Records contained in a dataset:
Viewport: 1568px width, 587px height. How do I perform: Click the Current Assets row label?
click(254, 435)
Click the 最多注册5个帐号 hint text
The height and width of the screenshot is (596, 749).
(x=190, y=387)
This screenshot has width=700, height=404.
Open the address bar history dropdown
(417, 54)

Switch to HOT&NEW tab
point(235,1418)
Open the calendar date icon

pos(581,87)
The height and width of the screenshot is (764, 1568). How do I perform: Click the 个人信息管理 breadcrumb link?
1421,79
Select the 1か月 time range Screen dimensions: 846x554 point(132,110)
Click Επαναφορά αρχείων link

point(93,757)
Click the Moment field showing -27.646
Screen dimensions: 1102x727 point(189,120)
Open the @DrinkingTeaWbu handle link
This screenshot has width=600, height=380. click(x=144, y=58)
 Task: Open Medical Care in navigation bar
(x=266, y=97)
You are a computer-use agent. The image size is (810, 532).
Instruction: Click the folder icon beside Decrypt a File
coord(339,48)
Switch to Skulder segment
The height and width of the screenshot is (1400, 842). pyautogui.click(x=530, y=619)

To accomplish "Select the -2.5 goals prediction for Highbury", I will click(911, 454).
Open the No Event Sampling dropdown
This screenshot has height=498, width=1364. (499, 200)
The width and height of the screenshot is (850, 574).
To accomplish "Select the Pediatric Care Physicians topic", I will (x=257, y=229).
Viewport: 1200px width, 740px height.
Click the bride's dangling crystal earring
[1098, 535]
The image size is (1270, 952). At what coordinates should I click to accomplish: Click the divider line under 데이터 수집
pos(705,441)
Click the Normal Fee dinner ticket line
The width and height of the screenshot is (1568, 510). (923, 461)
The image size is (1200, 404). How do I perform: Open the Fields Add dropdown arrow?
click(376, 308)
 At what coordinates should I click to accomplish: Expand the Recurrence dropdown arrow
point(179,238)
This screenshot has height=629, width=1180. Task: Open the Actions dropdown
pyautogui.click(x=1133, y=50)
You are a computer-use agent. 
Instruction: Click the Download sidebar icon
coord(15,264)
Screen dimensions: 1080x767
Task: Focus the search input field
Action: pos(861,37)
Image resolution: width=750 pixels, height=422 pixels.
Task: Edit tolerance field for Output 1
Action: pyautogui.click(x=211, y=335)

- **TASK BRIEF**
Show a copy of each line from the records above in which the string "agent" occurs.

- **ANSWER BOX**
You are a computer-use agent. The image size is (810, 532).
You are a computer-use agent. 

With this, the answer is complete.